## Supplied text
----------------
When I joined The Mirror I was pregnant with Claudia and there was nothing on the statute book about how much time you could have off. I felt so guilty leaving her with a nanny. But I could get from the office at Holborn Circus home to Primrose Hill in 20 minutes.
Colour printing came along and suddenly newspapers were beautiful to look at. Millions watched TV together. Yes Minister lifted the lid on politics – before The Thick Of It, we had Paul Eddington as MP James Hacker. Channel 4 launched in 1982, EastEnders first aired in 1985 and newspapers created soap celebrities.
There was tragedy, too. The Aids epidemic decimated the entertainment world. I had an address book of make-up and hair people, and it just had line after line of telephone numbers crossed out. It was a landmark moment when Princess Diana shook the hand of a man living with the illness in 1987. And we covered terrible stories like the fatal crowd crush at Hillsborough football stadium in 1989.
When I landed the job as features editor of [breakfast show] TV-am, I fixed an interview with Margaret Thatcher for [presenter] Anne Diamond. I kept phoning Number 10 and saying, 'Do you want make-up?' I couldn't get an answer. So I said to our wonderful make-up person Brenda, 'Come with us. You can always wander around looking at the paintings.' And, of course, Mrs Thatcher said, 'Oh, a make-up girl, that's good. I did an interview the other day and I looked so awful, the pound went down!'
I became launch editor of American Elle by chance. Nick was asked by Rupert Murdoch to go to the States for a year, so we went with him. Nick brought in an Elle proof that I'd scribbled on – notes like, 'Where's the beauty section?' And Rupert said to Nick, 'I've realised the answer lies in your flat.' I got the job.
Elle was a breath of fresh air compared to stuffy Vogue and Harper's. We showed how you could wear a Chanel jacket with jeans and look fresh, rather than wearing matchy-matchy labels.
When we were moving back to the UK, Rupert asked me to find a new editor-in-chief for Elle. I had breakfast with Anna Wintour, who was not enjoying life on House & Garden, and offered her the job. She went back to Vogue [which was owned by the same company as House & Garden] and said, 'Either you give me Vogue or I'm going to Elle.' I helped change her life, and ever since she has supported my causes, like Women In Journalism.
In London I got the top job editing Robert Maxwell's Sunday Mirror in 1988. Often men didn't know how to deal with female bosses. We weren't their wife, girlfriend or sister, so they turned us into cartoon characters. But I'm proud of helping make newspapers relevant to women.
----------------
## Data section

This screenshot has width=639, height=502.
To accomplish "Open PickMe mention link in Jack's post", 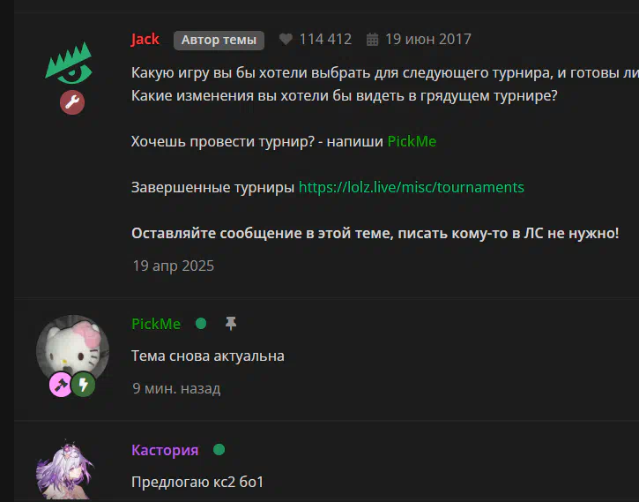I will click(412, 141).
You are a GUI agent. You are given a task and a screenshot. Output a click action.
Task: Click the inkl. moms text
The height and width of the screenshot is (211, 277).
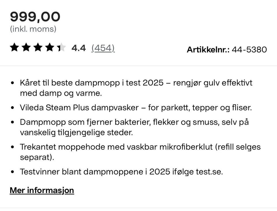[33, 29]
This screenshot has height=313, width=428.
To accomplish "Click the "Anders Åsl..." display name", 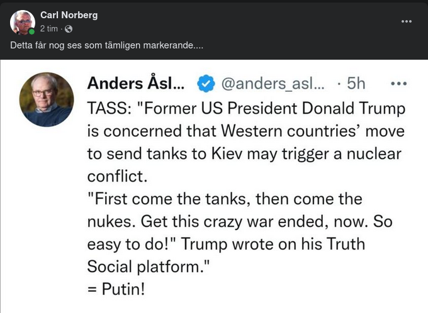I will (x=144, y=83).
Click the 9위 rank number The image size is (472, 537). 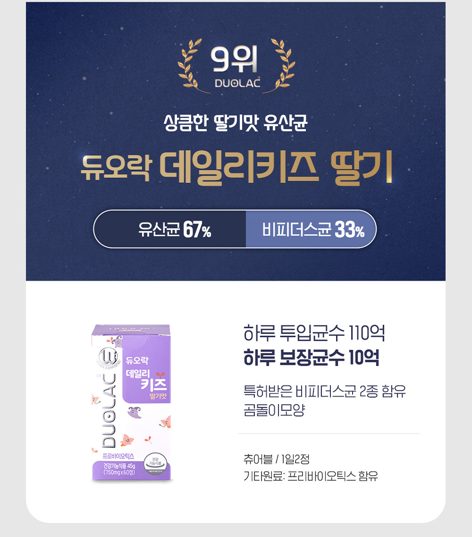tap(234, 59)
----------------
## Problem set
(1) According to the journalism memoir, in what year did Channel 4 launch?
(2) Reproduce the journalism memoir word for word, everything from "In London I" down to "relevant to women.".
(3) Carry on the journalism memoir, starting after its final sentence.

## Written answers
(1) 1982

(2)
In London I got the top job editing Robert Maxwell's Sunday Mirror in 1988. Often men didn't know how to deal with female bosses. We weren't their wife, girlfriend or sister, so they turned us into cartoon characters. But I'm proud of helping make newspapers relevant to women.

(3)
And showing women they could go to work, too. People looked at us – journalists, politicians, TV presenters – and thought, 'I'm as clever as her. I could do that.'
'George Michael looked like the Greek I knew I could never be'
Music journalist Pete Paphides, 55, on growing up in the 80s as a child of immigrant parents and why Wham!'s debut performance was such a big deal
As a kid, you don't want to stand out. And yet that was never going to be me, the youngest child of Greek and Greek-Cypriot immigrants who boarded the boat from Cyprus on the week 'She Loves You' reached number one.
All the other kids lived in houses with front doors. We lived in Birmingham above one of the hundreds of British fish and chip shops taken over by Greek-Cypriots. Only as I approached my teens in the early 80s did I realise this was something I could use to my advantage. When my mates came over, they could eat free chips. While they had Ataris and Sinclair ZX Spectrums, I had access to a full-scale Space Invaders machine.
But there was confusion, too. You would sometimes gaze at your parents and see in them the person they expected you to be. My dad wanted us to take over the chippy. He couldn't understand why my brother and I wanted to mix with other British, Asian and West Indian kids rather than the more culturally on-message offspring of my parents' Cypriot friends. Sometimes this created strange little flashpoints. I remember in 1982 it was made clear to us that we would be cheering on Anna Vissi, who was representing Cyprus in the Eurovision Song Contest. Secretly I was rooting for UK duo Bardo, whose song I loved and whose singer, Sally Ann Triplett, I found quite adorable.
Similarly, George Michael's prime-time TV debut was a massive deal. But in our house, the news of Wham!'s Top Of The Pops appearance with 'Young Guns (Go For It)' wasn't gleaned via the TV listings in the Birmingham Evening Mail. It came from my dad's friend Stratis, who owned a chip shop in Tottenham [North London] and knew George's dad personally. Except that no one was referring to George Michael by his pop-star name. He was Yiorgos, the son of Kyriacos Panayiotou from Patriki.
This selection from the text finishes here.